Sections 128 to 130 of H. 4200 add an exception to the all-payor anti-kickback statute to allow, among other things, pharmaceutical manufacturing companies (as defined in the marketing law, Mass. Gen. Laws ch. 111N) to provide a discount, rebate, voucher, or other reduction in a patient’s out-of-pocket expenses (including co-payments and deductibles) on a biological product or prescription drug. However, the law specifically prohibits a pharmaceutical manufacturer from offering such coupons for a prescription drug that has an AB rated generic equivalent as determined by FDA. Additionally, the coupon must be given to a patient directly or electronically or through a point of sale or mail-in rebate, or through similar means. The phrase “similar means” was not defined, and it is not clear how broadly this should be construed (for example, whether coupons could be provided to HCPs to give to patients). This coupon exception will not apply if a pharmaceutical manufacturer excludes or favors any pharmacy in the redemption of such coupon.
Sections 128 to 130 went into effect immediately and are scheduled to sunset on July 1, 2015. By December 31, 2014, the Division of Health Care Finance and Policy (Division), in consultation with the Department of Public Health (DPH), must complete an analysis of the impact on health care costs of the use of such coupons for biological products and prescription drugs from August 1, 2012 to July 31, 2014. The statute authorizes the Division to require manufacturers of biological products and prescription drugs to report on the number and types of coupons that the manufacturers have issued and that have been redeemed in Massachusetts.
In H. 4200, the Massachusetts legislature also relaxed the marketing laws that prohibit the provision of meals outside of the hospital or medical office setting. In 2008, Massachusetts enacted a law that imposes compliance and reporting requirements on pharmaceutical and medical device companies that employ a person to sell or market prescription drugs or medical devices in Massachusetts (see our blog post here). See generally, Mass. Gen. Laws ch. 111N. The original law prohibited a company from providing meals to HCPs that are part of a recreational event, offered without an informational presentation, consumed outside of a health care setting, or for a HCP’s spouse or other guest.

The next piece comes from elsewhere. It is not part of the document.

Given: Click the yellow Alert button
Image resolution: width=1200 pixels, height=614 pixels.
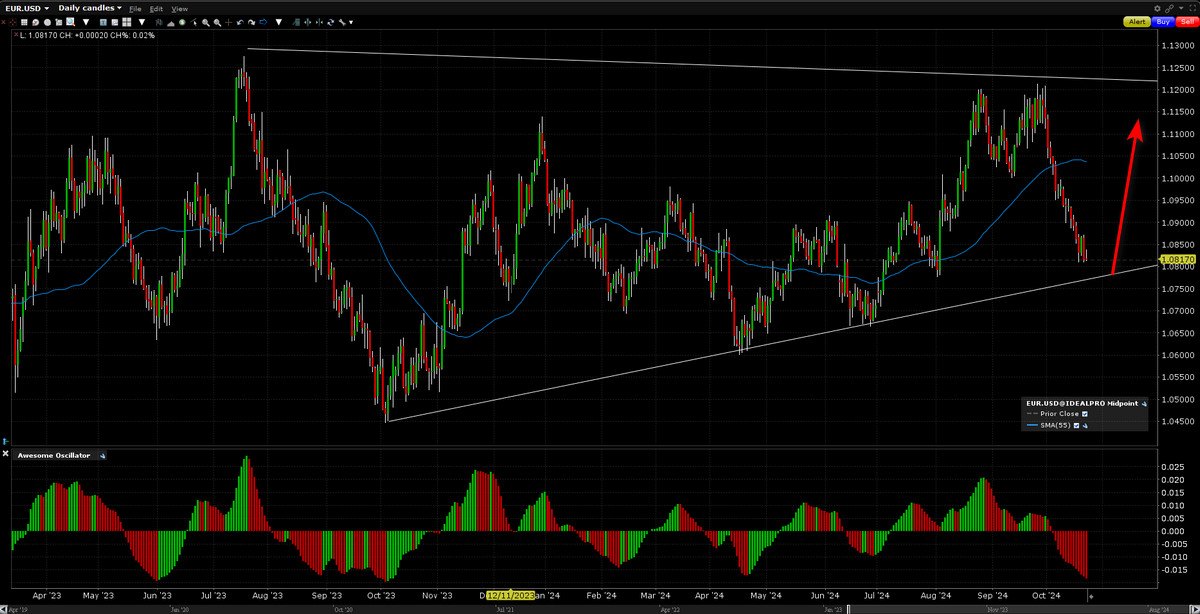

According to Section 111 of H. 4200, manufacturers are now permitted to provide or pay for “modest meals and refreshments” in connection with non-continuing medical education (CME) presentations for the purpose of educating HCPs about the benefits, risks and appropriate uses of prescription drugs or medical devices, disease states or other scientific information, as long as the presentation occurs “in a venue that is conducive to informational communications.” DPH must define in regulation what constitutes “modest meals and refreshments” and also determine whether companies must pay a fee to pay for the costs of administering the new requirements. Companies must file quarterly reports detailing all non-CME educational presentations at which such meals or refreshments are provided. The reports must include the following information: (1) the location of the non-CME presentation; (2) a description of any pharmaceutical products, medical devices or other products discussed at the presentation; and (3) the total amount spent on the presentation and an estimate of the amount spent per participant.
Additionally, Section 111 of H. 4200 also permits the payment of reasonable expenses for the technical training on the use of a medical device. Section 113 of H. 4200 instructs DPH to no longer require reporting by pharmaceutical and medical device manufacturers of any information that has been disclosed to the federal government that may be obtained by DPH. This follows the federal preemption requirement under section 6002 of the Patient Protection and Affordable Care Act (PPACA) (see our blog posts here and here). Finally, DPH will be required to make data submitted by companies in annual reports publicly available and in a searchable format on DPH’s web site not later than 90 days following receipt of the information.